The __import__ function can be used to import a module by name
3.2. Installing third-party modules
PyPI, The Python Package Index maintains the list of Python packages available. The third-party module developers usually register at PyPI and uploads their packages there.
The standard way to installing a python module is using pip or easy_install. Pip is more modern and perferred.
Lets start with installing easy_install.
Download the easy_install install script ez_setup.py.
Run it using Python.
That will install easy_install
, the script used to install third-party python packages.
Before installing new packages, lets understand how to manage virtual environments for installing python packages.
Earlier the only way of installing python packages was system wide.
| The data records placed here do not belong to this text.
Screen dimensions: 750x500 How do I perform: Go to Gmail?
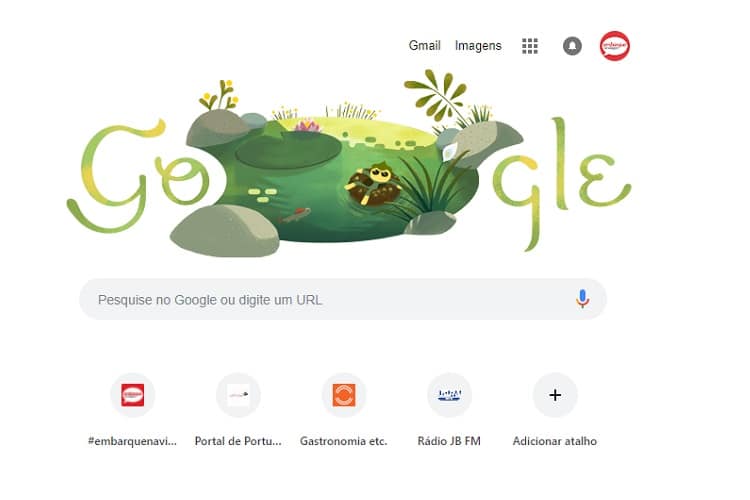click(424, 45)
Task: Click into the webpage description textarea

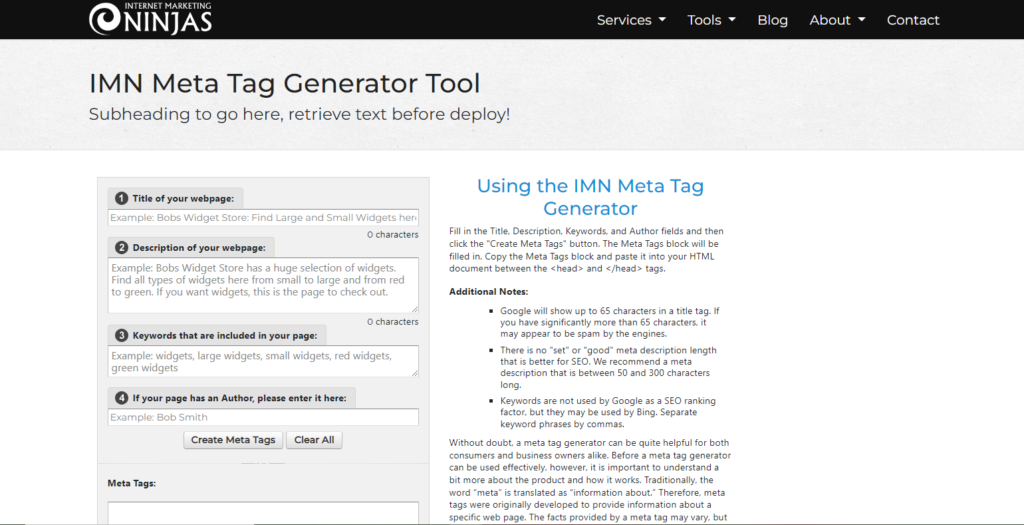Action: (263, 285)
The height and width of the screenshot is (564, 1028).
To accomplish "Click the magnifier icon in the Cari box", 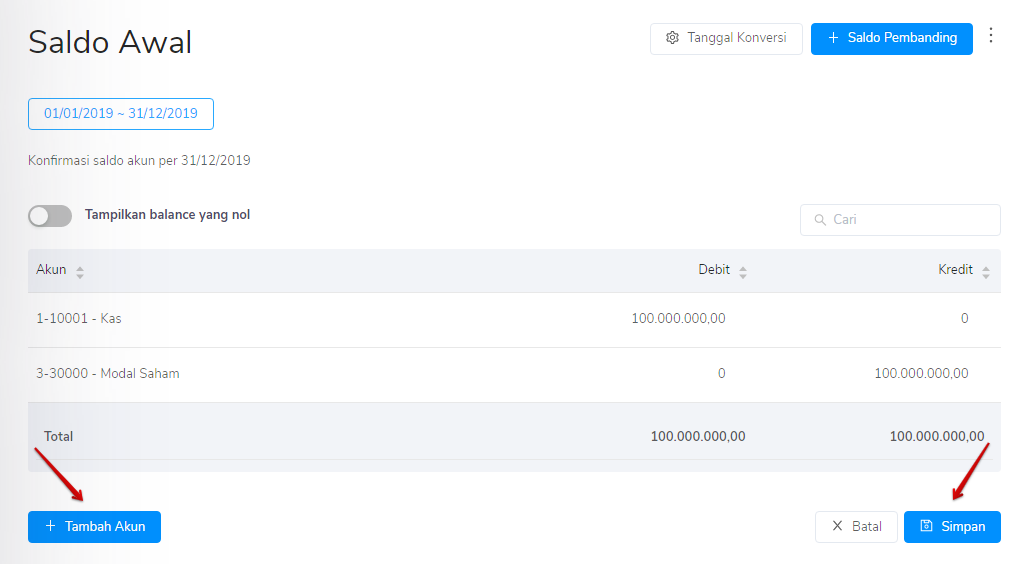I will tap(820, 220).
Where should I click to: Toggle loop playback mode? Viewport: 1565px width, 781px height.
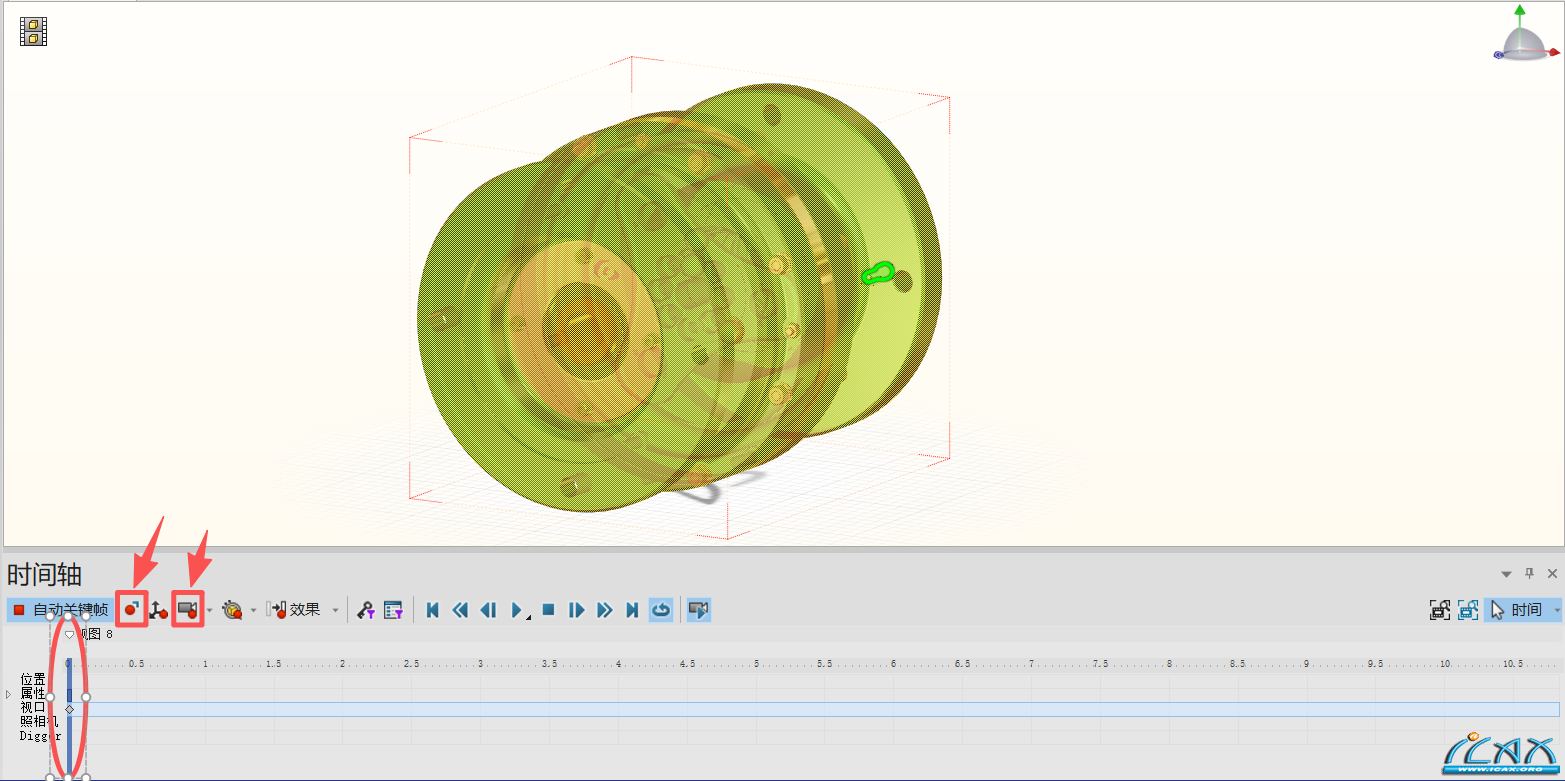(x=661, y=610)
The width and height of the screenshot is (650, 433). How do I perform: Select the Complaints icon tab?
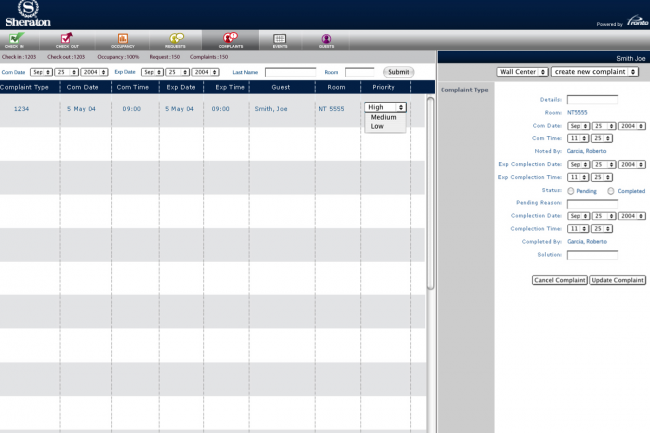[227, 40]
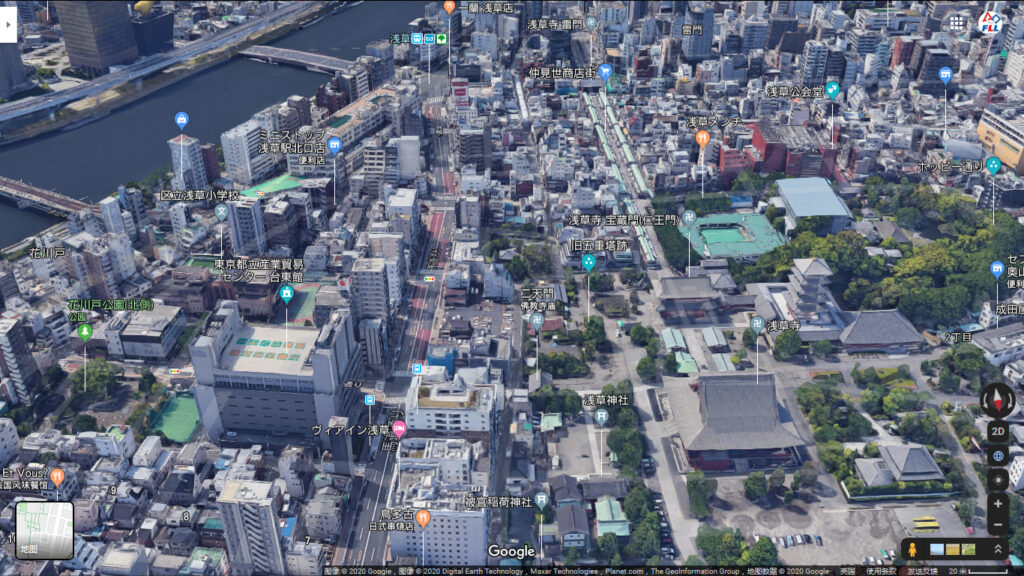1024x576 pixels.
Task: Open the third green imagery thumbnail
Action: tap(968, 550)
When used this way, packages installed for one project can conflict with other and create trouble. So people invented a way to create isolated Python environment to install packages. This tool is called virtualenv.
To install virtualenv
:
$ easy_install virtualenv
Installing virtualenv also installs the pip command, a better replace for easy_install.
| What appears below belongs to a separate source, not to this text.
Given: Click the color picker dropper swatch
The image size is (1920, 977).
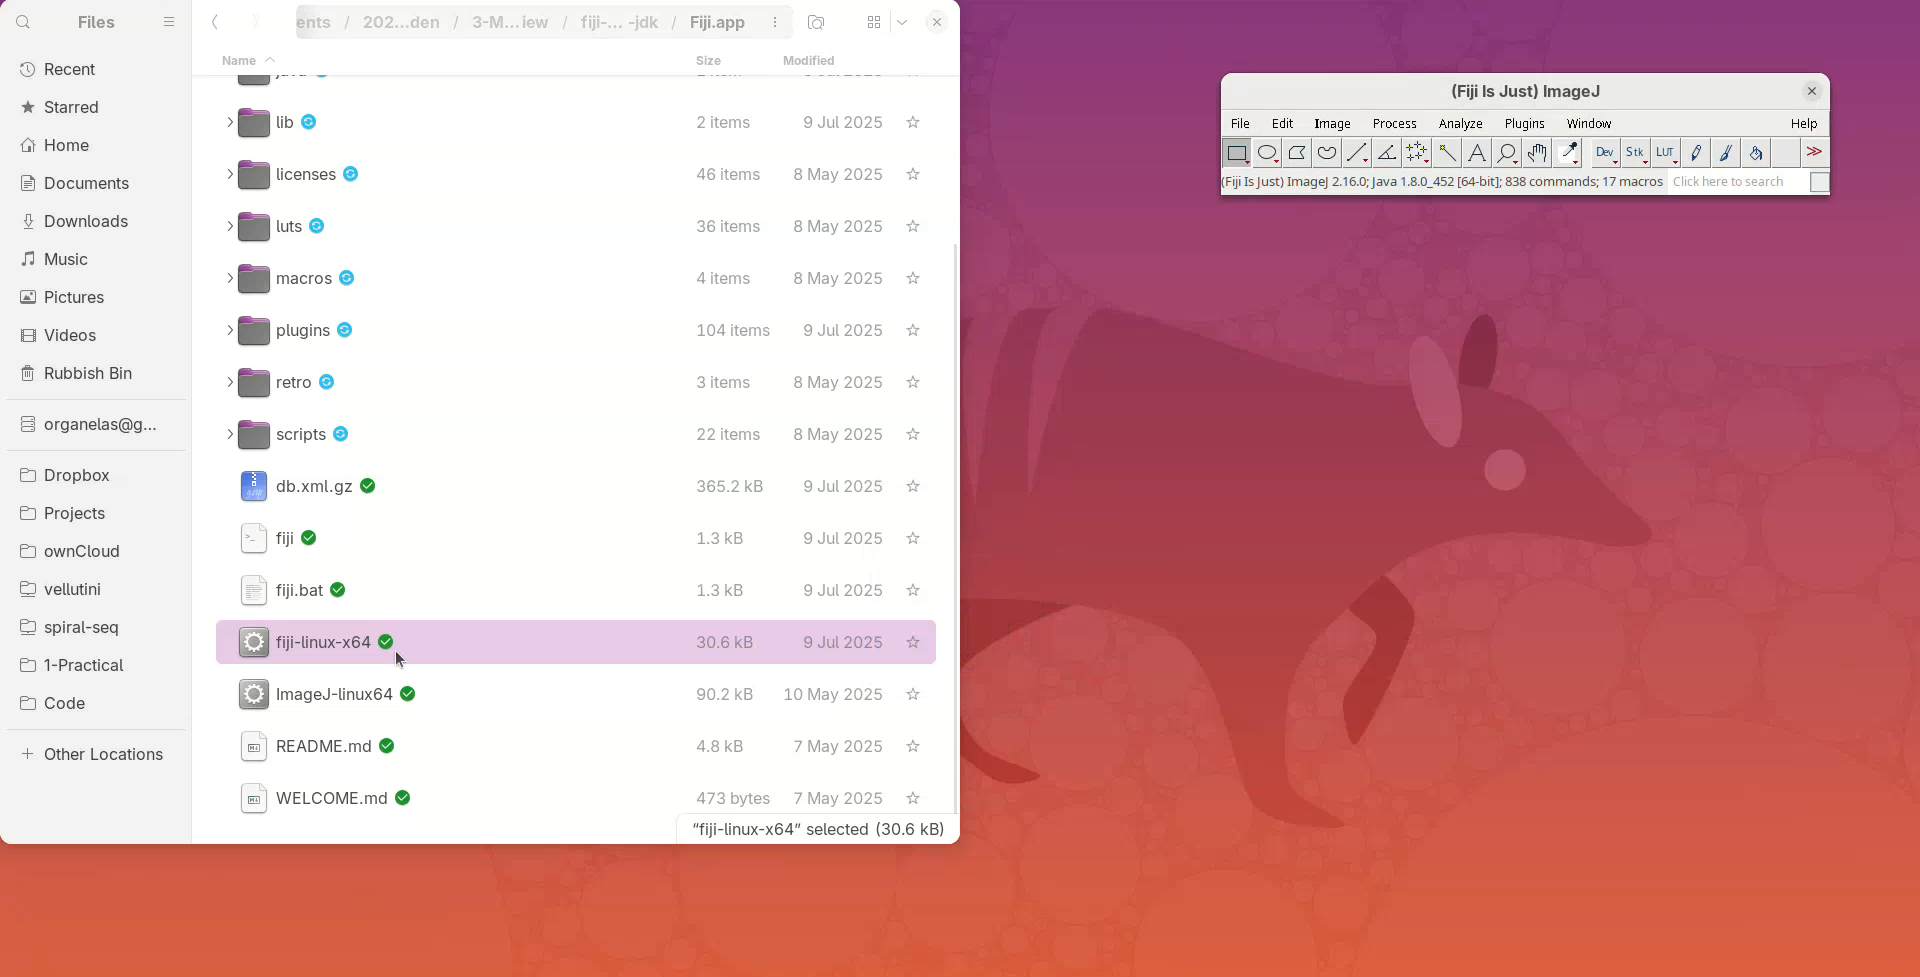Looking at the screenshot, I should (1568, 153).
Once it is installed, create a new virtual env by running the virtualenv
command.
$ virtualenv testenv
Now to switch to that env.
On UNIX/Mac OS X:
$ source testenv/bin/activate
On Windows:
> testenv\Scripts\activate
Now the virtualenv testenv is activated.
Now all the packages installed will be limited to this virtualenv. Lets try to install a third-party package.
$ pip install tablib
This installs a third-party library called tablib
.
The tablib
library is a small little library to work with tabular data and write csv and Excel files.
Here is a simple example.
# create a dataset
data = tablib.Dataset()
# Add rows
data.append(["A", 1])
data.append(["B", 2])
data.append(["C", 3])
# save as csv
with open('test.csv', 'wb') as f:
f.write(data.csv)
# save as Excel
with open('test.xls', 'wb') as f:
f.write(data.xls)
# save as Excel 07+
with open('test.xlsx', 'wb') as f:
f.write(data.xlsx)
It is even possible to create multi-sheet excel files.
sheet1 = tablib.Dataset()
sheet1.append(["A1", 1])
sheet1.append(["A2", 2])
sheet2 = tablib.Dataset()
sheet2.append(["B1", 1])
sheet2.append(["B2", 2])
book = tablib.Databook([data1, data2])
with open('book.xlsx', 'wb') as f:
f.write(book.xlsx)
Problem 13: Write a program csv2xls.py
that reads a csv file and exports
it as Excel file. The prigram should take two arguments. The name of the csv
file to read as first argument and the name of the Excel file to write as the
second argument.
Problem 14: Create a new virtualenv and install BeautifulSoup. BeautifulSoup is very good library for parsing HTML. Try using it to extract all HTML links from a webpage.
Read the BeautifulSoup documentation to get started.